[START EXTRACTED DATA]

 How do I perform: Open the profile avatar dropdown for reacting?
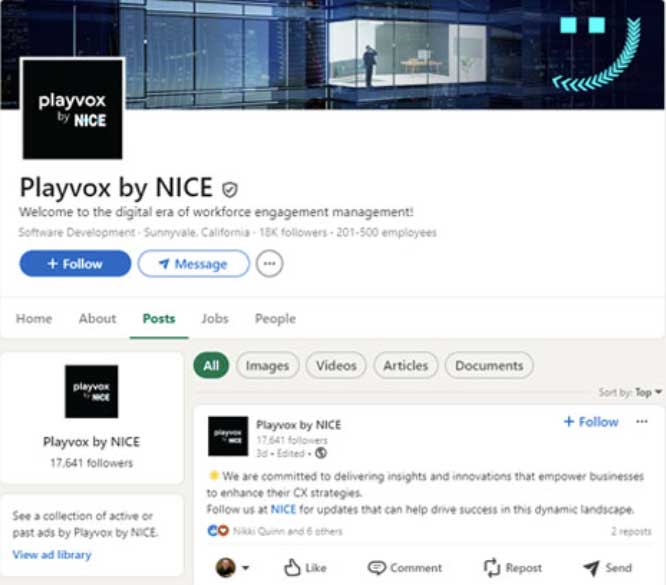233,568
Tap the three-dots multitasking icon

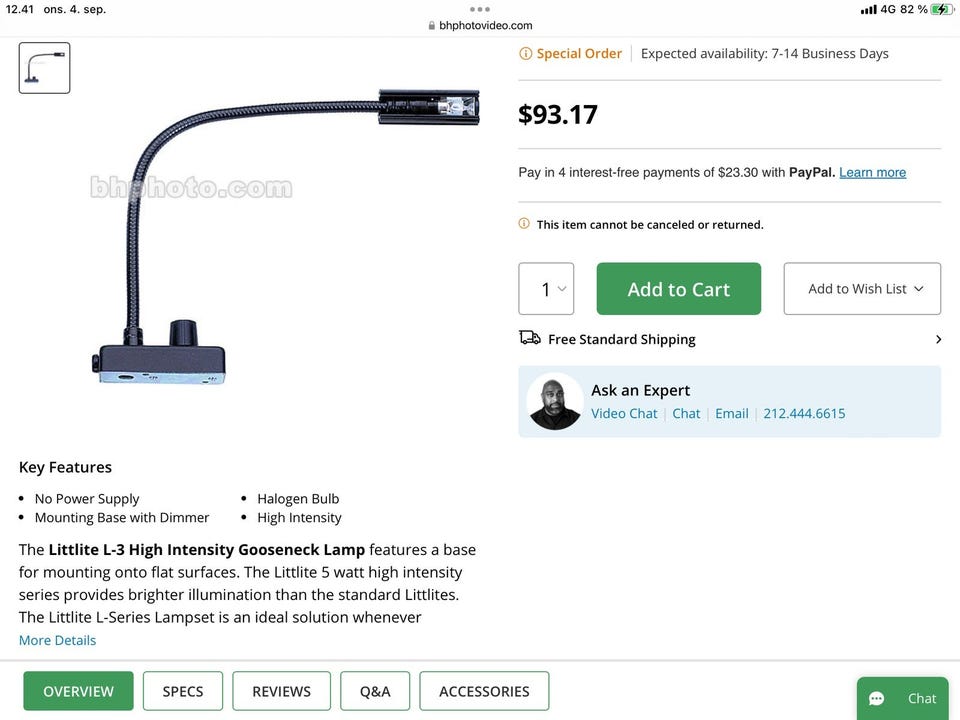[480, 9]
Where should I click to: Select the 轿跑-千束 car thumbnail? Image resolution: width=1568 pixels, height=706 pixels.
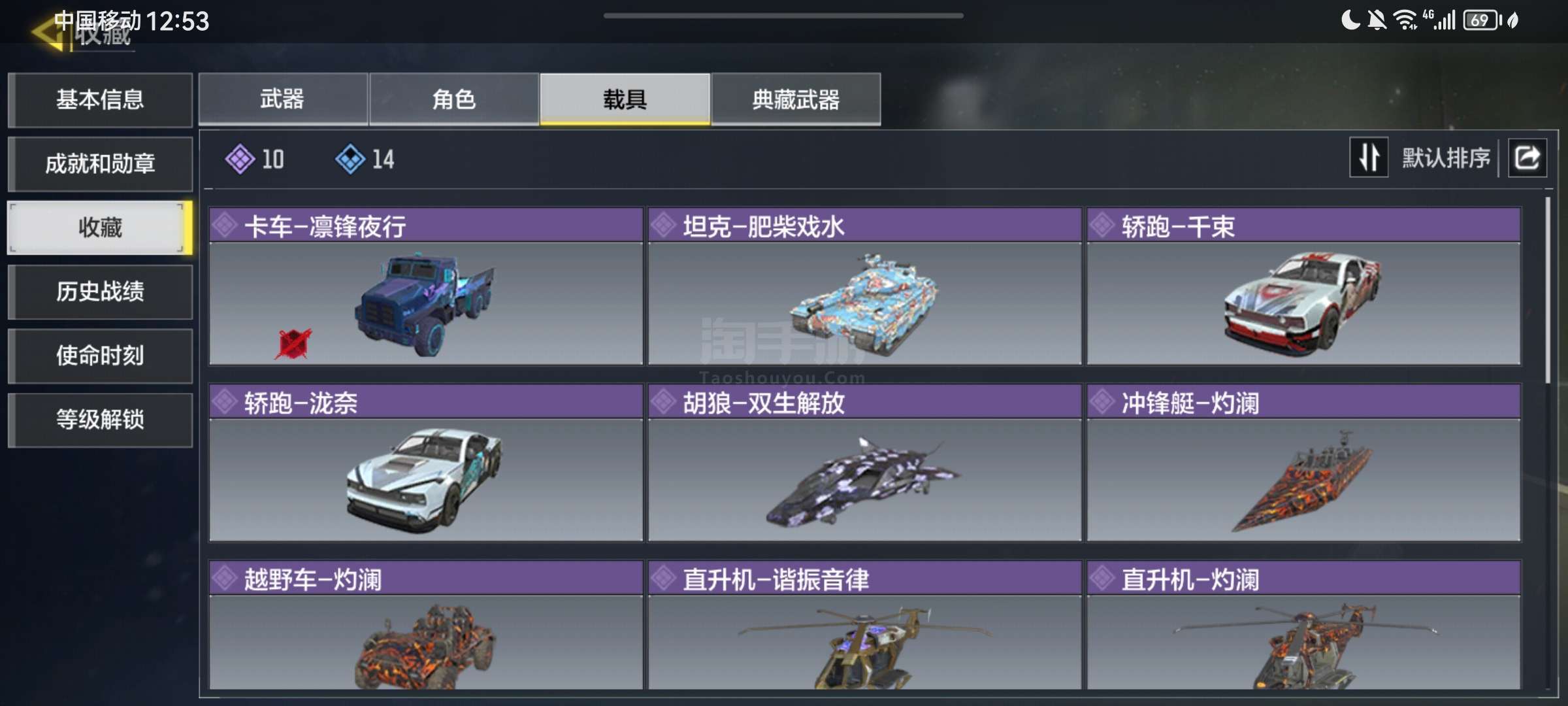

[END EXTRACTED DATA]

TASK -> Reproduce the text of every record above word for word, leaving out the pictures.

FINISHED TASK ->
 How do I perform: Open the profile avatar dropdown for reacting?
233,568
Tap the three-dots multitasking icon

[480, 9]
Where should I click to: Select the 轿跑-千束 car thumbnail? Image resolution: width=1568 pixels, height=706 pixels.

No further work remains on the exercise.